Day and Section Hikes: Oregon PCT offers you 28 “best of the trail” hikes in Oregon, ranging from short, easy one-day strolls to two-night backpacks way up high in the mountains.
My motto for this book is, “I walked across Oregon, so you don’t have to!”
60 Hikes Within 60 Miles of Portland, 5th Edition (2014)
This is the 5th Edition of my best-selling guidebook, 60 Hikes Within 60 Miles of Portland. It covers all the best hikes within a two-hour drive of Pioneer Courthouse Square, form short and easy ones to long and hard ones.
In addition to the trail descriptions, you’ll get helpful information like how long it will take to get there, what’s the best time to go, and what issues might you encounter, like high traffic, muddy trails, or nervy clifftops. There are also charts in the front showing you which hikes are kid friendly, wheelchair/stroller friendly, have camping at the trailhead, would be good for backpacks, and so on.

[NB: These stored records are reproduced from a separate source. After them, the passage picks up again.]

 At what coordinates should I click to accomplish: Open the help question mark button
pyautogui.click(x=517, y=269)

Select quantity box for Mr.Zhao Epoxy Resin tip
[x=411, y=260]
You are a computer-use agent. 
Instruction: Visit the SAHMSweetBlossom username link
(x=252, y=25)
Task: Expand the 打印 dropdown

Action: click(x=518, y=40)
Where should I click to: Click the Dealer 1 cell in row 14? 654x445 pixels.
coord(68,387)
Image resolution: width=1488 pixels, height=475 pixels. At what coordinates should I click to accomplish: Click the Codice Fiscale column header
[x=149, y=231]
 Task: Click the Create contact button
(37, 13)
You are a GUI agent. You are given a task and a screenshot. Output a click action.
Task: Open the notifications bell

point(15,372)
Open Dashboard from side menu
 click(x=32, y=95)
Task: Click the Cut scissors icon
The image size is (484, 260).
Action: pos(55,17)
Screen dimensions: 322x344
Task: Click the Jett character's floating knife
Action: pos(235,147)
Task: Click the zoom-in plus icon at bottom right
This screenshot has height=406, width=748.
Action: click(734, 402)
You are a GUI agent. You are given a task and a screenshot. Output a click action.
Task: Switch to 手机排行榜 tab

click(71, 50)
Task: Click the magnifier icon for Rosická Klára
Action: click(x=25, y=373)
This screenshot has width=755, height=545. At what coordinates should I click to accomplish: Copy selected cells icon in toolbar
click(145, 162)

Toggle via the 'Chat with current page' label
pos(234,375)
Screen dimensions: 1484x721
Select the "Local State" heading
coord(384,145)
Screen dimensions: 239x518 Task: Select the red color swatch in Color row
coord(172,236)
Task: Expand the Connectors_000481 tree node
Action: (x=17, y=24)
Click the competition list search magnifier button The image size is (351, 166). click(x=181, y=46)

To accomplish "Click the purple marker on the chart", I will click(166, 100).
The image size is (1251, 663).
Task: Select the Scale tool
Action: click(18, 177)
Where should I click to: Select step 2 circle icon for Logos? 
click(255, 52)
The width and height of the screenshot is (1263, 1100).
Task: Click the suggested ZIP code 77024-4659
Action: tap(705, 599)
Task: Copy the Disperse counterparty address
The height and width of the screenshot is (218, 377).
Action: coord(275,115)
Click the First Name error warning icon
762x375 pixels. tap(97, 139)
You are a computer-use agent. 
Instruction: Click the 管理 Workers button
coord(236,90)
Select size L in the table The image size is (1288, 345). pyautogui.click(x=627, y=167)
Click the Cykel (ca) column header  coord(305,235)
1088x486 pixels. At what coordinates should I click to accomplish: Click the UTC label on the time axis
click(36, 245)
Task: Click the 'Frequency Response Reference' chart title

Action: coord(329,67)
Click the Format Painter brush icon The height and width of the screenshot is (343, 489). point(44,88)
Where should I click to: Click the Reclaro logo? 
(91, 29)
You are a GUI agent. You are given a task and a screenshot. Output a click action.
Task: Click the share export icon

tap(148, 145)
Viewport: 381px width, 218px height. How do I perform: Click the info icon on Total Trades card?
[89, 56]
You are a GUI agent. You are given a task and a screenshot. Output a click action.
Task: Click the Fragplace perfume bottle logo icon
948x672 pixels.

Breakfast in Bridgetown – Third Edition (2014)
Breakfast in Bridgetown is back for a third time! The definitive guide to Portland’s favorite meal now includes well over 150 places to find your morning meal, as well as sections on food carts, downtown hotels, out-of-town favorites, and gluten-free breakfasts.
This book takes you on a fun and informative tour of Portland and its breakfast spots: where they are, what they’re like, how their food is, who eats there, and most importantly, what kind of coffee they serve.
Peaceful Places in Portland
Sometimes you just need to relax, whether it’s sitting in a quiet park or garden, going for a walk, sipping tea at a corner table, or sitting down with a book in just the right reading room. That’s why I wrote Peaceful Places in Portland.
Seeking out the places and times when the crowds will be elsewhere, I give travelers and locals the essence of what each place is about — what makes it peaceful or inviting. The theme that carries throughout the book is a simple one: Portland is a great city, but it’s still a city, and sometimes folks just need a break.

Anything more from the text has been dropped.